Voilà ce que Jésus a célébré cette nuit-là avec ses disciples et, par ses gestes et ses paroles, il a donné un sens nouveau à la Pâque juive. Le passage de l’esclavage à la libération du peuple d’Israël devient le passage de la mort à la vie de Jésus. C’est sa Pâque. Sa Résurrection. Voici l’essentiel.

Donner. Autour de la table, une nouvelle vie est née. Les récits de l’institution de l’Eucharistie et du lavement des pieds sont deux gestes différents, mais ils présentent la même réalité : le don de Jésus. Avec ces gestes, Jésus donne un sens nouveau aux événements qui vont suivre. Ce ne sont pas les autres qui lui ôtent la vie, mais c’est lui-même qui la donne. Nous ne célébrons pas la mort de Jésus, mais le don de soi pour nous.

L’Évangile raconte comment Jésus se lève de table, enlève son manteau, ramasse sa serviette et commence à laver les pieds de ses disciples. Lui, qui est le maître, se détache de tout et se met au service de l’humilité comme moyen de construire la fraternité, de bâtir le Royaume de Dieu. C’est un geste qui surprend ses disciples et que Jésus lui-même leur explique sans détour : « Je vous ai donné un exemple pour que vous fassiez aussi ce que j’ai fait avec vous« .

Ces mots s’adressent également à nous : quels sont les manteaux que nous devons enlever et les serviettes que nous devons prendre ? Quels sont les pieds que nous devons laver ? Comment devons-nous servir ? Les réponses passent par notre vie quotidienne. Il est peut-être bon de commencer par se regarder soi-même pour voir de quoi nous avons rempli notre vie et ce qui nous empêche de nous approcher, de servir les autres. Il faut aussi regarder autour de nous et voir nos aînés, nos enfants, nos collègues de travail, nos étudiants, nos amis, les personnes qui vivent seules à nos côtés, ou ceux qui souffrent de l’inégalité ou de l’injustice… Chacun doit découvrir quels pieds laver et comment le faire : cela peut être en écoutant, en accompagnant, en aidant, en défendant…
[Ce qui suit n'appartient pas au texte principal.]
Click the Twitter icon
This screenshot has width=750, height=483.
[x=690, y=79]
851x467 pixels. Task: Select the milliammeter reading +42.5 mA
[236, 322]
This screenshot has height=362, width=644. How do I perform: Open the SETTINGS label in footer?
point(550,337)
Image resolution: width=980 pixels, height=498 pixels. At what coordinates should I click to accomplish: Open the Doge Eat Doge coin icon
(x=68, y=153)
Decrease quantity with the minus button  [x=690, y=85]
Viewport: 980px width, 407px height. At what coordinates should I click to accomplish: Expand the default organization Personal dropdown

Le service n’est pas une chose extraordinaire dans la vie. L’intention de Jésus est que le service devienne une attitude permanente, que toute notre vie soit façonnée par le service. Mettre notre regard, nos mains aux pieds du frère, nous amène à nous prosterner, à faire de lui le centre de notre vie.
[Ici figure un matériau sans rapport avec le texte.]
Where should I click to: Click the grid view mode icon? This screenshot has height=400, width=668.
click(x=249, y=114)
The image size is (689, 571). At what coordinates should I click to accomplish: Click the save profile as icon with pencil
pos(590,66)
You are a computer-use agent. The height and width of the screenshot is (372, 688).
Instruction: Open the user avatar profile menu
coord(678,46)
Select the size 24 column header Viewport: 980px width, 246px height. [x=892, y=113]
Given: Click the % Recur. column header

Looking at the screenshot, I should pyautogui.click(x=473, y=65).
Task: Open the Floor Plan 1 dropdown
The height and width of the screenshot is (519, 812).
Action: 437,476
Le service est une façon de prolonger ce que Jésus a fait pour nous tous. Cette tâche nous est confiée à tous, en tant que communauté. Le défi n’est pas d’appartenir à l’Église mais d’en faire partie, de faire fructifier – par notre attitude, nos critères et nos actions – la fraternité, le don généreux que Jésus a fait : « Ceci est mon corps qui est donné pour vous« .

Faire mémoire. Avec le geste de Jésus, le pain et le vin deviennent un sacrement, une présence permanente, une nourriture pour le voyage que nous faisons ici et aujourd’hui. Le miracle de l’Eucharistie est la présence réelle de Jésus au milieu de nous pour être notre maître, réconfort, santé, guide, nourriture, souffle… pour le voyage.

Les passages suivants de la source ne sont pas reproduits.